Text under study
Unfortunately, like Marilyn Monroe, it is the Jersey cow’s good looks that are the ultimate cause of her downfall. She is just too pretty for her own good. Once upon a time when foolish men wanted a “lawn cow” to decorate their English gardens, the Jersey cow was favourite. Now the poor beast is just a lawn cow in her own island. These days the Jersey cow is a symbolic decoration in the island countryside and serves to pacify the Jersey traditionalists that life goes on in the old fashioned way although the Island is now a Tax Haven where agriculture is of virtually no economic importance at all.

But, there is the hidden agenda too because the Jersey cow serves as the symbolic protector of the “green countryside” against building development. On the basis of the totally false argument that it is necessary to preserve a dairy industry in Jersey the pretty cow is used to resist development – especially housing development – in the country parishes. So that, whilst the cow can enjoy 2 acres of green field or 100,000 sq ft per animal – the planning policies of the island demand that houses for working people shall be built within established built up areas. In other words, the ever increasing human population is to be housed almost exclusively in the “St Helier Ghetto” where they can expect to enjoy about 250 sq ft of space in a block of flats.

Unfortunately, Jersey’s so called “environmentalists” have fallen for the pretty cow too together with the argument that it is necessary to resist development of her sacred green fields.
They are, so it seems, quite happy that Jersey still has a population of 10,000 working adults without housing qualifications at all besides the many thousands of others already in the housing needs queue and they willingly perpetuate the myth that the Jersey dairy herd is more deserving of accommodation and space than human beings.

It is evident that Jersey is rapidly being divided into north and south – or town and country - zones with the wealthy living in the countryside parishes, alongside the cows, whilst working people are stuffed into St Helier, out of sight and mind, alongside all the unsavoury activities of refuse disposal, metal scrap yard, sewer treatment, fuel farm and even the slaughter house where the pretty cows end their days.

It is also evident that horses are now being welcomed into the countryside (there are now about 1500 equine animals in Jersey) and land is being allowed to be taken out of agricultural use, in order to accommodate these toys of the rich whilst the housing needs of thousands are still ignored.

Data

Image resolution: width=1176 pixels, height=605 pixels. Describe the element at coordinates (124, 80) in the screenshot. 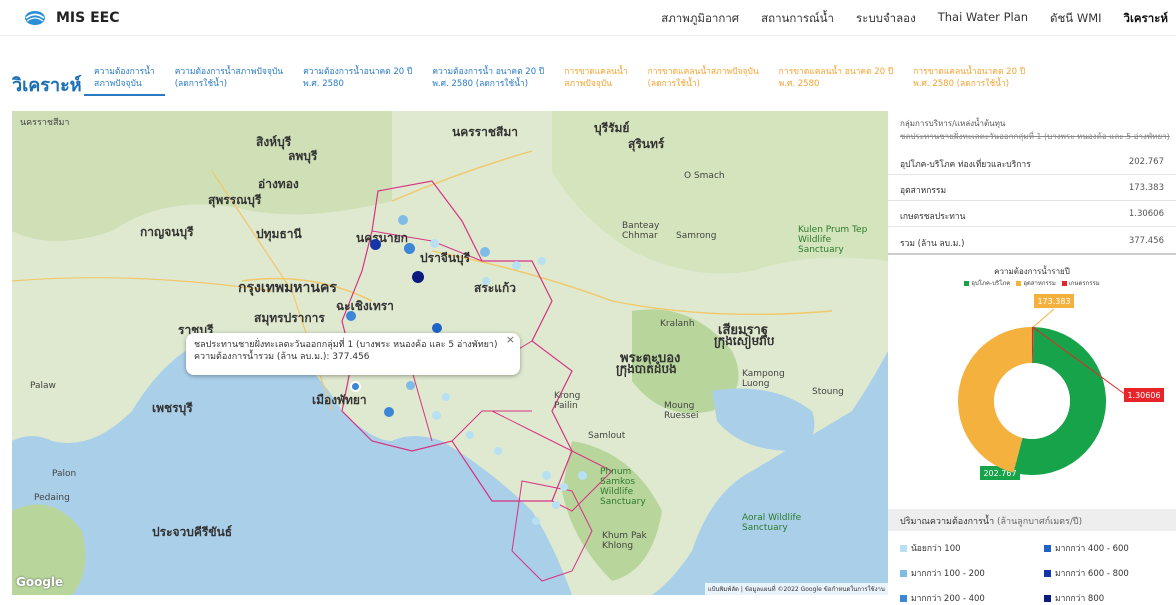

What needs to be done
Continue the commentary above on the Jersey cow and housing policy in Jersey, starting after its final sentence.

Answer to the problem
Typically, (and as already referred to on voiceforjersey.blogspot.com in previous blogs) the current Minister for Planning has decreed that social housing and the desperate housing needs of thousands, will only be met through cramming more and more units of accommodation into St Helier. The plan is fundamentally flawed just as it is morally dubious. By his own actions the Minister has turned 3 agricultural fields over to equine use alongside his own very grand and spacious SSI house in rural St John yet he has the cheek to demand that thousands of people shall be condemned to a miserable existence in ever deteriorating urban areas with the barest minimum of amenity space. Such hypocrisy has been the foundation of Jersey planning for decades and Senator Cohen will soon put his name to the latest Island Plan which will perpetuate the same unfairness and inequalities. We must resist and protest. The Jersey cow is NOT sacred.

Submitted by Thomas Wellard.

2 comments:

rico sorda said...

What a fantastic post mr.wellard.

ST.Helier is a dump thats for sure & its only going to get worse.

rs

Anonymous said...

The waste of countryside is even more acute than you indicate here. The economics of dairy farming are such that the larger Jersey herds are kept indoors because it is just too expensive to employ staff to bring them in and out of the fields twice a day for milking.

So we have to put up with huge and ugly buildings in the countryside for cows to live in - whereas humans would require much more pleasing structures and they wouldn't be p**ssing and shi**ing all over the place either.

There are many acres of countryside that the owners would be only too glad to dispose of for building homes that people desperately need - but it wouldn't please the likes of Senators Cohen and Le Sueur and their rich friends living very nicely thankyou among the green fields.